Sunday, February 14, 2010
Author John-Ivan Palmer’s long colorful career in American show business gives him a lens able to focus on corners far removed from the experience of most writers.
Since the 1960s, the peripatetic Palmer, has roamed the country, first as a magician and, later as a popular stage hypnotist and mentalist. Along the way, he's written a huge number of of distinctive, often brilliant, articles on the often-treacherous ins-and-outs of the fading world of traveling show business folk. He is, in his words, "the only known literary author who is a stage hypnotist."
In his long overdue first novel, the farcical, roughly charming and racy picaresque Motels of Burning Madness (The Drill Press, 195 pp; available through Amazon, Barnes & Noble etc.), he takes willing readers on a fast, entertaining, bawdy, no-holds-barred voyage into the musky backwater swamp of male strippers and other remote bizarries of live entertainment in America.
Though very explicit, Motels is not a sex novel at all of the type found in Borders’ erotica section. Instead, it's a picaresque novel, a traditional form stretching back to Ancient Rome and Petronious' Satyricon. Set in the early 1980s Rome of Los Angeles, its protagonist is Huey Dubois, a 24-year-old gigolo and stripper of fine uncut endowment, not much brain, but more heart than you’d expect. Handsome Huey is a misfit’s misfit—a good soul who’s not much good at anything but being a prancing, g-stringed boy toy, and because of that, he always seems to be bumping n’ grinding away in survival
mode. He’s paradoxical young man: though an exhibitionistic gigolo, stripper (and other kinds of performance, er, artist), he pursues these pursuits while a sense of misplaced honor constantly struggles to break through his selfish exterior.
Even his own private desires make him a freak in an environment already a-roiling with alternative, offbeat desires (S&M fans and the like). Huey has little taste for women his own age. He likes them older. In fact, much older as revealed in Palmer’s sympathetic portraits of Huey’s three main forty years-plus paramours: Malibu matron Madelein; Debra, the abused, lonely wife of an L.A. cop; and, the real
song of his heart, Gloria Madlock, the late-night waitress at the Donut Hole for whom Huey loyally puts on a free midnight show from behind his hotel window, san culottes.
As the novel opens, Madelein from Malibu has just given Huey the boot out of her beachfront bodega in the mis-belief that Huey stole her jewelry. The next day, Madelein winds up mysteriously dead. Not surprisingly, straight society’s suspicion naturally turns toward Huey, who, like his associates in the sexual underworld, is no friend of law and order, lying to the cops even when he’d better off telling the truth.

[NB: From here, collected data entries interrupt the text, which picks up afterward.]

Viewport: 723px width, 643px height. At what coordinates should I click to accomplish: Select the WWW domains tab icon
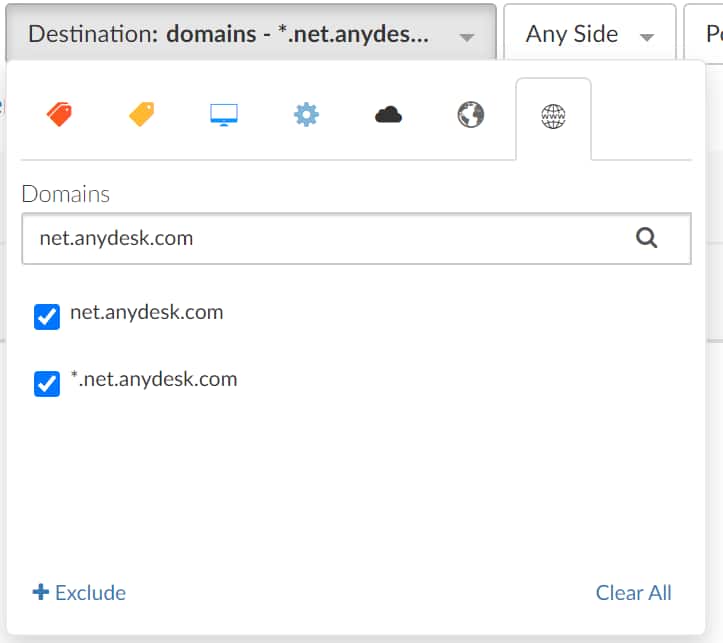click(553, 117)
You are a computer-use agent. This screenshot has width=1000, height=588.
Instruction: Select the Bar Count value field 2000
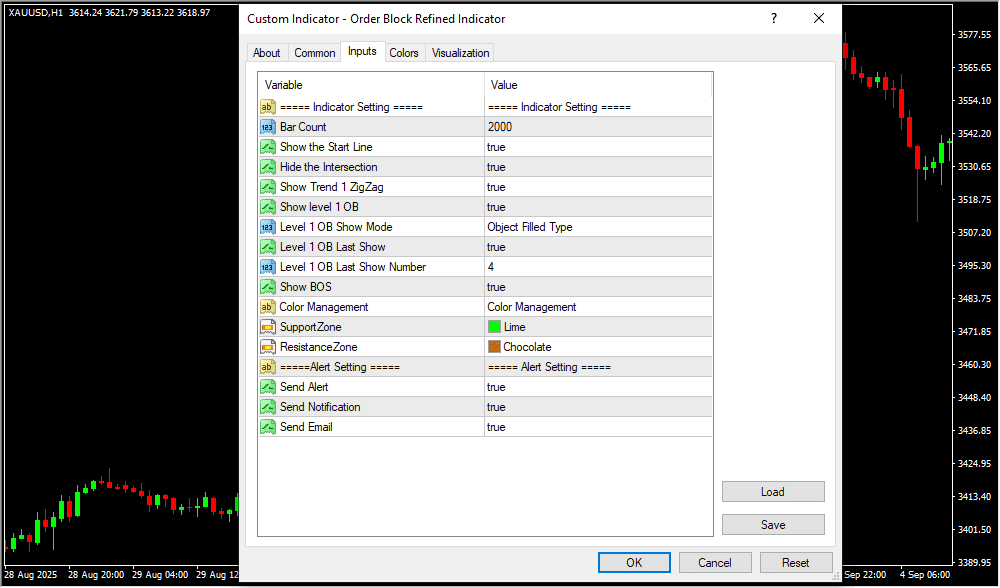[x=597, y=127]
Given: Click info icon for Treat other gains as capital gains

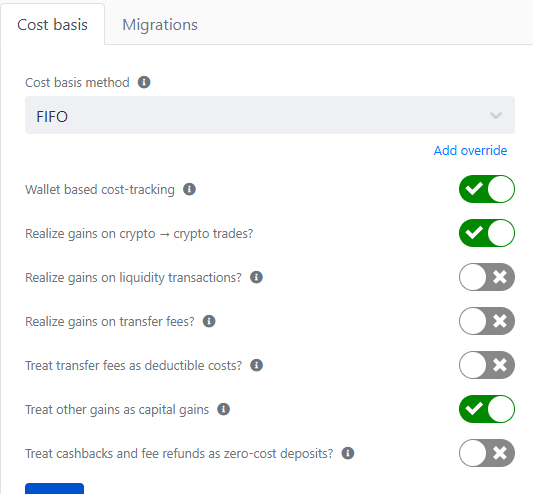Looking at the screenshot, I should tap(223, 409).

Soon, Gloria herself mysteriously vanishes as the law closes in. Huey has to leave L.A., but on the way out, he takes us on a gamy, hair-curling tour through the underground of male strip venues, “staggette” parties, private video shoots, all of this arranged by some of the sleaziest, most crooked agents imaginable.
With the hot breath of the law steaming his shoulders, Huey jumps from a bedroom window and lands in a fugitive’s gig--a traveling male striptease troupe that takes him through Las Vegas and on a zany zigzag into America’s heartland (where the biggest audiences of all exist for this kind of entertainment). This barrel-bottom, Barnum & Bailey male animal act happens to be the hideout of a fellow narcissist whom Huey suspects made off with both Madelein’s jewelry and her life: the perfectly named Billy Slipton.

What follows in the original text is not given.